'''

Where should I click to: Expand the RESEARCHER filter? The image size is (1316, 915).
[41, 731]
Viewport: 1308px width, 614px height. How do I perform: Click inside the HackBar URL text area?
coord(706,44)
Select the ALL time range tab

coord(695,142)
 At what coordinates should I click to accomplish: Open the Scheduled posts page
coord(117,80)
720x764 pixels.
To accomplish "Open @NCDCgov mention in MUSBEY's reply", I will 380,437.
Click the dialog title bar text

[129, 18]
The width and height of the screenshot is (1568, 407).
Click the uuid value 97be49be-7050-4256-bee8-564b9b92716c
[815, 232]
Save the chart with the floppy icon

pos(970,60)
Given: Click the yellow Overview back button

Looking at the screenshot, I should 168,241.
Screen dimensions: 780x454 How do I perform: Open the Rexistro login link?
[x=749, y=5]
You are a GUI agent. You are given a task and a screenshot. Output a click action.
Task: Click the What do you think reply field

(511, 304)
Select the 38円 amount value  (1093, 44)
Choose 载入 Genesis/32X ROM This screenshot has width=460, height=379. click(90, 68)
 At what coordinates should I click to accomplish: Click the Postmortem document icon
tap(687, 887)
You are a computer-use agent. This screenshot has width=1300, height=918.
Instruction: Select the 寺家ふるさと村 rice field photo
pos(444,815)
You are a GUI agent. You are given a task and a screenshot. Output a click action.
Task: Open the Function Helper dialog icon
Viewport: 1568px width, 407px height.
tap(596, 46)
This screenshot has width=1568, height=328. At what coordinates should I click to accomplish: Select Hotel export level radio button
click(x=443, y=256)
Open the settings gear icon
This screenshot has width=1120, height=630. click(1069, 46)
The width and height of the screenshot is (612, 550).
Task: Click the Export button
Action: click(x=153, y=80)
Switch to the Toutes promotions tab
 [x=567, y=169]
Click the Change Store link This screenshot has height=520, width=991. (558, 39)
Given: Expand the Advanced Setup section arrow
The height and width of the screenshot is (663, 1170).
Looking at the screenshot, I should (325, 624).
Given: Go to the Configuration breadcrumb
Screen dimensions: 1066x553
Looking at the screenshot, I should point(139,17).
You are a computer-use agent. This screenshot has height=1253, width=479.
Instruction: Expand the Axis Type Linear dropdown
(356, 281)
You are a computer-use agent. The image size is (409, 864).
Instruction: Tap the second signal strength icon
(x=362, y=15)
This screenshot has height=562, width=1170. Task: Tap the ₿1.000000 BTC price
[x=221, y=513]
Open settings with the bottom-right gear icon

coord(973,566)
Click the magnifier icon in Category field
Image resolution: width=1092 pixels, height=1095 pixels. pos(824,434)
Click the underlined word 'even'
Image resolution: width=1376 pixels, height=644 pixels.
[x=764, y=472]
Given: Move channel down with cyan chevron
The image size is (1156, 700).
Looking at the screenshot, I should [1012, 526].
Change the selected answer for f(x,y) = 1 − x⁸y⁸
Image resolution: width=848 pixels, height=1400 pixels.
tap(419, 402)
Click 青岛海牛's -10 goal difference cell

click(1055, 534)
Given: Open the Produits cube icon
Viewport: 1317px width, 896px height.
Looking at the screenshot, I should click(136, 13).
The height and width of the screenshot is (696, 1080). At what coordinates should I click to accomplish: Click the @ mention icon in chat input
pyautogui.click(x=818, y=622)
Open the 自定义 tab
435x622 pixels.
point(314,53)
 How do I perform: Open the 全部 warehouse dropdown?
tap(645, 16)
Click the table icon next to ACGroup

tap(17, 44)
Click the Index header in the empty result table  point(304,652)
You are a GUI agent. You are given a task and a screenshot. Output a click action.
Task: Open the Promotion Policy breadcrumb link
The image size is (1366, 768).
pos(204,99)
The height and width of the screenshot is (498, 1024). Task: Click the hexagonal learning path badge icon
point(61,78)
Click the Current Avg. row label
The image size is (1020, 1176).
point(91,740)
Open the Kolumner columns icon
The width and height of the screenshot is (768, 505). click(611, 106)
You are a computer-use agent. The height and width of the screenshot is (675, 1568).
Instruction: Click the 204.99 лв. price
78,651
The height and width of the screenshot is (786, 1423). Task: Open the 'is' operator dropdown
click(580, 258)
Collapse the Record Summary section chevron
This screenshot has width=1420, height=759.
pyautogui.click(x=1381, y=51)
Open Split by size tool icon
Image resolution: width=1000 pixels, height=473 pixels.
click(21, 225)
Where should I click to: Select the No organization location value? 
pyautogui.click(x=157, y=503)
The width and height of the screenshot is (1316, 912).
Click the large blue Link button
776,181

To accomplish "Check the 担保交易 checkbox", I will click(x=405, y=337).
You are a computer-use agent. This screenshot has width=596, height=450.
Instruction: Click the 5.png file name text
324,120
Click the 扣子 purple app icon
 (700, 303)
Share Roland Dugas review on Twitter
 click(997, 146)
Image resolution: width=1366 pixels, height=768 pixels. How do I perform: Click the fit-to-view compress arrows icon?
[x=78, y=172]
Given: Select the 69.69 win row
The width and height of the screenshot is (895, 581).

'''

_Exercise description_
The records must each be output verbatim, with nothing left out.

_Task solution_
Where should I click to: Expand the RESEARCHER filter? The image size is (1316, 915).
[41, 731]
Viewport: 1308px width, 614px height. How do I perform: Click inside the HackBar URL text area?
coord(706,44)
Select the ALL time range tab

coord(695,142)
 At what coordinates should I click to accomplish: Open the Scheduled posts page
coord(117,80)
720x764 pixels.
To accomplish "Open @NCDCgov mention in MUSBEY's reply", I will 380,437.
Click the dialog title bar text

[129, 18]
The width and height of the screenshot is (1568, 407).
Click the uuid value 97be49be-7050-4256-bee8-564b9b92716c
[815, 232]
Save the chart with the floppy icon

pos(970,60)
Given: Click the yellow Overview back button

Looking at the screenshot, I should 168,241.
Screen dimensions: 780x454 How do I perform: Open the Rexistro login link?
[x=749, y=5]
You are a GUI agent. You are given a task and a screenshot. Output a click action.
Task: Click the What do you think reply field

(511, 304)
Select the 38円 amount value  (1093, 44)
Choose 载入 Genesis/32X ROM This screenshot has width=460, height=379. click(90, 68)
 At what coordinates should I click to accomplish: Click the Postmortem document icon
tap(687, 887)
You are a computer-use agent. This screenshot has width=1300, height=918.
Instruction: Select the 寺家ふるさと村 rice field photo
pos(444,815)
You are a GUI agent. You are given a task and a screenshot. Output a click action.
Task: Open the Function Helper dialog icon
Viewport: 1568px width, 407px height.
tap(596, 46)
This screenshot has width=1568, height=328. At what coordinates should I click to accomplish: Select Hotel export level radio button
click(x=443, y=256)
Open the settings gear icon
This screenshot has width=1120, height=630. click(1069, 46)
The width and height of the screenshot is (612, 550).
Task: Click the Export button
Action: click(x=153, y=80)
Switch to the Toutes promotions tab
 [x=567, y=169]
Click the Change Store link This screenshot has height=520, width=991. (558, 39)
Given: Expand the Advanced Setup section arrow
The height and width of the screenshot is (663, 1170).
Looking at the screenshot, I should (325, 624).
Given: Go to the Configuration breadcrumb
Screen dimensions: 1066x553
Looking at the screenshot, I should point(139,17).
You are a computer-use agent. This screenshot has height=1253, width=479.
Instruction: Expand the Axis Type Linear dropdown
(356, 281)
You are a computer-use agent. The image size is (409, 864).
Instruction: Tap the second signal strength icon
(x=362, y=15)
This screenshot has height=562, width=1170. Task: Tap the ₿1.000000 BTC price
[x=221, y=513]
Open settings with the bottom-right gear icon

coord(973,566)
Click the magnifier icon in Category field
Image resolution: width=1092 pixels, height=1095 pixels. pos(824,434)
Click the underlined word 'even'
Image resolution: width=1376 pixels, height=644 pixels.
[x=764, y=472]
Given: Move channel down with cyan chevron
The image size is (1156, 700).
Looking at the screenshot, I should [1012, 526].
Change the selected answer for f(x,y) = 1 − x⁸y⁸
Image resolution: width=848 pixels, height=1400 pixels.
tap(419, 402)
Click 青岛海牛's -10 goal difference cell

click(1055, 534)
Given: Open the Produits cube icon
Viewport: 1317px width, 896px height.
Looking at the screenshot, I should click(136, 13).
The height and width of the screenshot is (696, 1080). At what coordinates should I click to accomplish: Click the @ mention icon in chat input
pyautogui.click(x=818, y=622)
Open the 自定义 tab
435x622 pixels.
point(314,53)
 How do I perform: Open the 全部 warehouse dropdown?
tap(645, 16)
Click the table icon next to ACGroup

tap(17, 44)
Click the Index header in the empty result table  point(304,652)
You are a GUI agent. You are given a task and a screenshot. Output a click action.
Task: Open the Promotion Policy breadcrumb link
The image size is (1366, 768).
pos(204,99)
The height and width of the screenshot is (498, 1024). Task: Click the hexagonal learning path badge icon
point(61,78)
Click the Current Avg. row label
The image size is (1020, 1176).
point(91,740)
Open the Kolumner columns icon
The width and height of the screenshot is (768, 505). click(611, 106)
You are a computer-use agent. The height and width of the screenshot is (675, 1568).
Instruction: Click the 204.99 лв. price
78,651
The height and width of the screenshot is (786, 1423). Task: Open the 'is' operator dropdown
click(580, 258)
Collapse the Record Summary section chevron
This screenshot has width=1420, height=759.
pyautogui.click(x=1381, y=51)
Open Split by size tool icon
Image resolution: width=1000 pixels, height=473 pixels.
click(21, 225)
Where should I click to: Select the No organization location value? 
pyautogui.click(x=157, y=503)
The width and height of the screenshot is (1316, 912).
Click the large blue Link button
776,181

To accomplish "Check the 担保交易 checkbox", I will click(x=405, y=337).
You are a computer-use agent. This screenshot has width=596, height=450.
Instruction: Click the 5.png file name text
324,120
Click the 扣子 purple app icon
 (700, 303)
Share Roland Dugas review on Twitter
 click(997, 146)
Image resolution: width=1366 pixels, height=768 pixels. How do I perform: Click the fit-to-view compress arrows icon?
[x=78, y=172]
Given: Select the 69.69 win row
The width and height of the screenshot is (895, 581).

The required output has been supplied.